Not because it gives everyone a neat new acronym.
But because it points to a missing layer in how experiences are designed, funded, measured and improved.
The Experience Economy is built on the idea that people value experiences not simply because they consume them, but because they keep them. They become memories, stories, relationships, identity and meaning.

Laura closed with a powerful observation. In a world where many goods are leased, subscribed to, degraded or made temporary, experiences offer something people can still own: how something made them feel.
That is the opportunity.
“The power of experiences is that we own them.
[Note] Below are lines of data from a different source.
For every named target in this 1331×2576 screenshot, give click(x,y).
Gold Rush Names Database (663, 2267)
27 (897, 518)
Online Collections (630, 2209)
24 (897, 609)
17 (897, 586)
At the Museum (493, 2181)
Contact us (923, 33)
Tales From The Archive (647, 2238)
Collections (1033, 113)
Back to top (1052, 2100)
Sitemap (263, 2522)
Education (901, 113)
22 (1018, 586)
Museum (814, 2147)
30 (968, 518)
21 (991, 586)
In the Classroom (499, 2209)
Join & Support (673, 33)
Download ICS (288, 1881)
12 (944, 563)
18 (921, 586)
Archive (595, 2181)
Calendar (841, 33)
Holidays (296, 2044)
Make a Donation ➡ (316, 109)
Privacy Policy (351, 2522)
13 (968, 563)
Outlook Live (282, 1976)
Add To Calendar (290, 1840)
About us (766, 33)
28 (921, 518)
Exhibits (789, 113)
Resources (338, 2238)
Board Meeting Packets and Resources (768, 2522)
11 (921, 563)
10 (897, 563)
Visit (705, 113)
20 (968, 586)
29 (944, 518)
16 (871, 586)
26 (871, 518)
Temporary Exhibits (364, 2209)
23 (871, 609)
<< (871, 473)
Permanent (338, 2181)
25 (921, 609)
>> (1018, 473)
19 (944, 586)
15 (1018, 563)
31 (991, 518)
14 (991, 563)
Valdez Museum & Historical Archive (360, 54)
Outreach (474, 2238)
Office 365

We may have to lease most everything else, but we get to keep how something made us feel.”
– Laura Hess
But if the industry wants to be taken seriously, it needs to show how that emotional value works. It needs to help clients, teams and stakeholders understand why resonance matters, how it can be designed for and how it can be measured with intelligence.
This is where WXO has a role to play: helping experience professionals connect across sectors, develop shared language, test tools, compare practice and build the standards that allow the field to mature.
The aim is not to make every experience fit one model.
The aim is to help the people creating experiences ask better questions.
What to ask in your next meeting
- What emotional response are we designing for?
- Which metrics help us understand that response, and which ones are just easy to collect?
- What would be lost if we removed the reflective moment?
- Are we measuring attention, or are we measuring memory, meaning and behaviour?
- Do we have shared language for what “good” looks like on this project?
- How will we know whether this experience created value beyond the day itself?